For background, $\Omega$ is an open set in $\mathbb{C}$, and $\varphi:\Omega\to\mathbb{C}$ a smooth map. For a function $f$, I have the definition $\varphi^*f=f\circ\phi$, (when this makes sense for $f$ of course).

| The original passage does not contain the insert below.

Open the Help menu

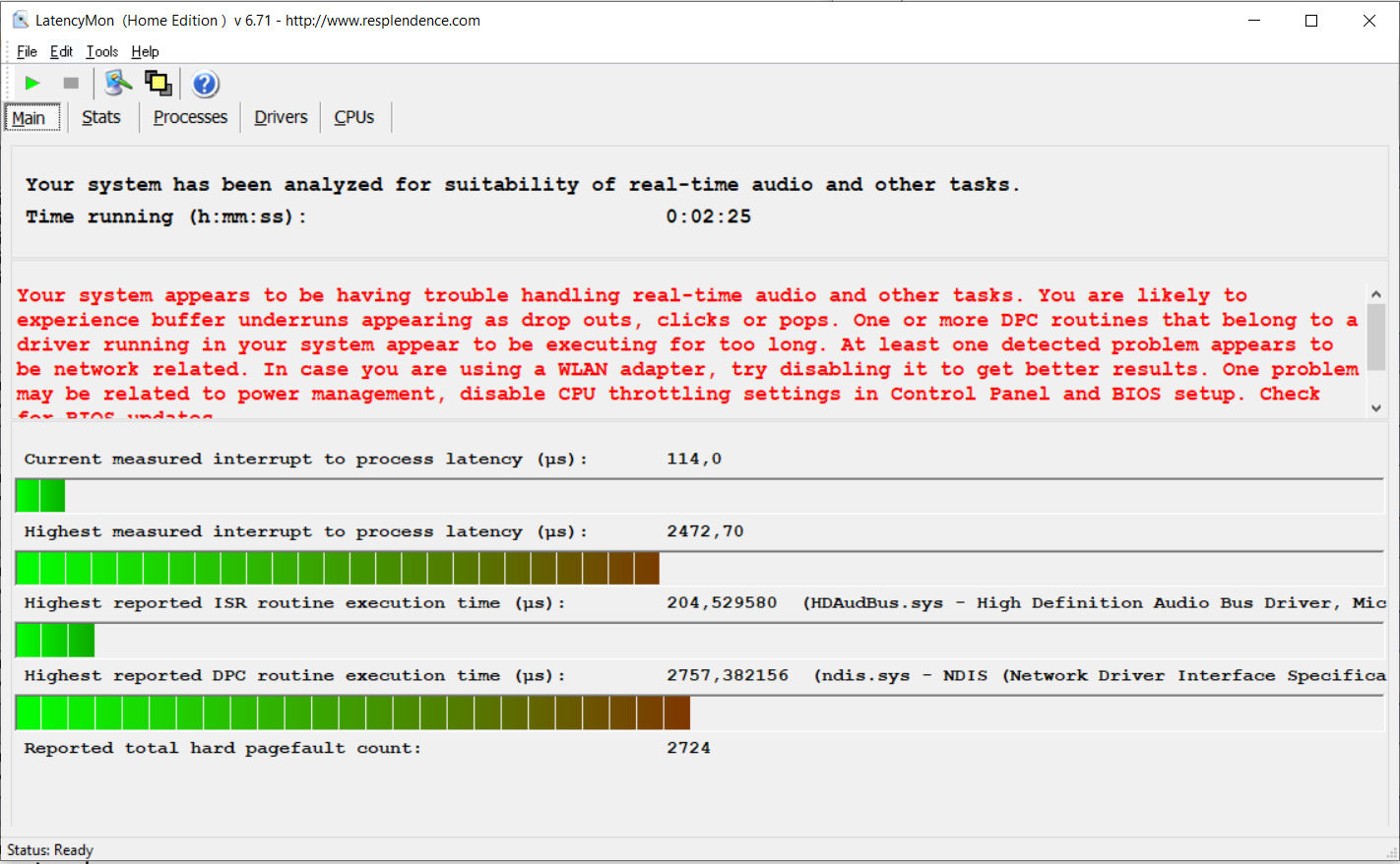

I also have the definitions $$ \varphi^*\,dx=\frac{\partial u}{\partial x}\,dx+\frac{\partial u}{\partial y}\,dy, \qquad \varphi^*dy=\frac{\partial v}{\partial x}\,dx+\frac{\partial v}{\partial y}\,dy, $$ where $u$ is the $x$ component of $\varphi$ and $v$ is the $y$ component. For a $1$-form $h=f\,dx+g\,dy$, $$ \varphi^*h=(\varphi^*f)\varphi^*\,dx+(\varphi^*g)\varphi^*\,dy. $$

I calculate \begin{align*} \int_\Gamma \varphi^*h &= \int_\Gamma(\varphi^*f)\varphi^*dx+\int_\Gamma (\varphi^*g)\varphi^*dy\\ &= \int_\Gamma(f\circ\varphi)\frac{\partial u}{\partial x}dx+ \int_\Gamma(f\circ\varphi)\frac{\partial u}{\partial y}dy+ \int_\Gamma(g\circ\varphi)\frac{\partial v}{\partial x}dx+ \int_\Gamma(f\circ\varphi)\frac{\partial v}{\partial y}dy\\ &= \int_\Gamma\left((f\circ\varphi)\frac{\partial u}{\partial x}+(g\circ\varphi)\frac{\partial v}{\partial x}\right)dx+\int_\Gamma\left((f\circ\varphi)\frac{\partial u}{\partial y}+(g\circ\varphi)\frac{\partial v}{\partial y}\right)dy \end{align*}

but I don't see if this fits into the form $\int_{\varphi\circ\Gamma}h=\int_{\varphi\circ\Gamma}fdx+\int_{\varphi\circ\Gamma}gdy$? Can it be made to fit? Thanks.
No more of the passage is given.